Peter Vermes reflects at the All-Star Game

KANSAS CITY, Mo. – Peter Vermes doesn't have to remind his club how their last two MLS Cup playoff runs ended. He's still done it a few times, though.

“To make myself feel good, I do,” said Sporting Kansas City's manager, whose team opens postseason play on Saturday at New England in the Eastern Conference Semifinals (8 pm ET, NBCSN). “But a lot of them know exactly what they have to do, and they have their own ambitions. They want to win. So it's not hard for me to motivate them from that perspective.”

In 2011, their first year under the Sporting banner, Kansas City made a late-season surge to the top of the East and cruised past Colorado in the Conference Semifinals – only to lose a one-match Conference Championship 2-0 to Houston at home, despite an early injury to Dynamo playmaker Brad Davis.

Last year, after winning the US Open Cup and repeating their finish atop the East, they turned in a spirited 1-0 win over the Dynamo in the home leg of the East Semis – but it wasn't enough to advance after a lackluster 2-0 loss in the away leg.


WATCH: Revs look ahead to KC

“We had a talk early this week about how we wanted to approach the playoffs and what we wanted our mentality to be,” said center back Matt Besler, speaking after Vermes on Thursday at the club's weekly news conference. “We pretty much decided that we're just going to focus on ourselves. We're not going to worry too much about who we might be playing, or what they're going to do. Obviously, we're going to look into game plans and stuff like that, but we're going to focus on ourselves.”

Sporting's 3-0-1 league record and 3-0-2 mark across all competitions in October, when they didn't give up a goal until the 88th minute of their wild 2-1 win over Philadelphia in the regular-season finale, is one source of their confidence.

“They've all taken on the life of an MLS playoff game,” Vermes said. “The two conferences were so tight that every game mattered so much. It was almost like a knockout stage. Those environments, I think, have all been great in the lead-up toward the playoffs.”

Sporting's tight-knit roster, laden with experienced players, is another big plus for their manager.
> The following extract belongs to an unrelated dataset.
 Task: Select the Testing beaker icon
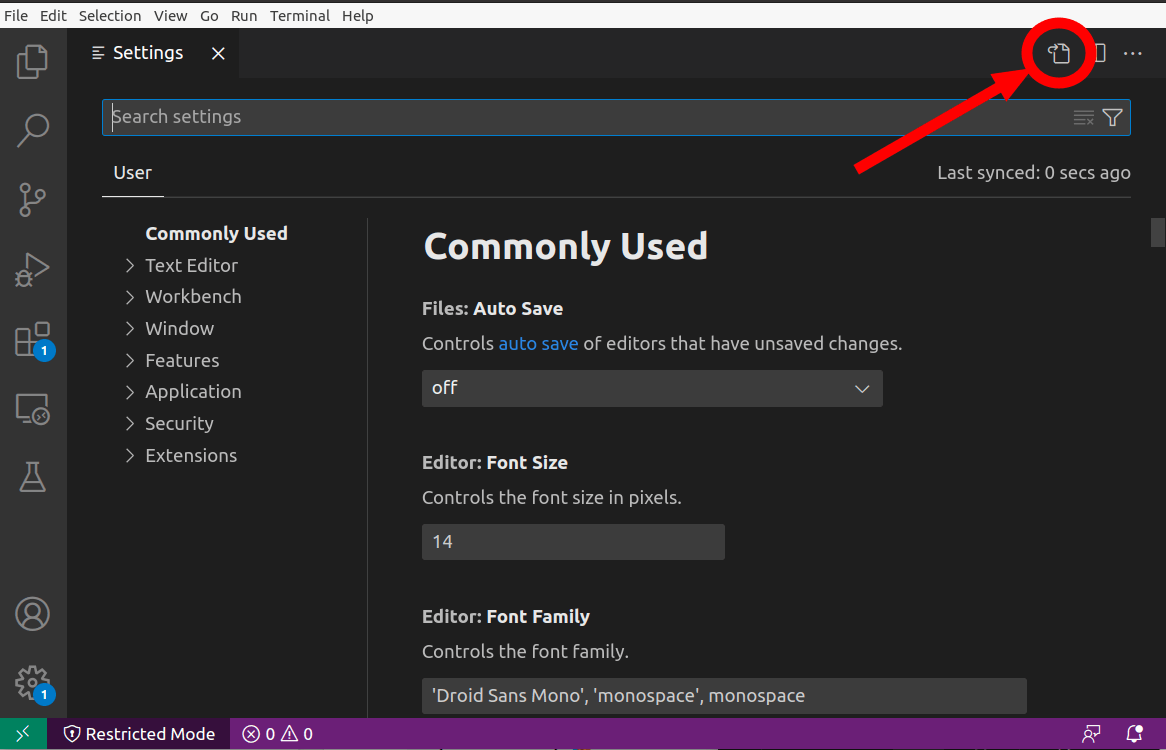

“We've got a good core group of guys who've been in this for – this is now their third year,” Vermes said. “That gives us, and I'm not comparing us to anybody else in the league, but it gives us a good foundation as we move through the playoffs.”

And after two years of the pressure of a No. 1 seed in the East, Sporting are content to let Supporters' Shield winners New York shoulder that burden this time around. Then again, Vermes said, the league's big spenders – especially the Red Bulls and two-time defending MLS Cup champions LA Galaxy – should always face the pressure to live up to their budgets.

“Those guys outspend us by – I can't even tell you,” he said on Thursday. “So the pressure's on them at the end of the day, not on us. What we do know is that for us, we have an ambition – and that's to win.”

Steve Brisendine covers Sporting Kansas City for MLSsoccer.com.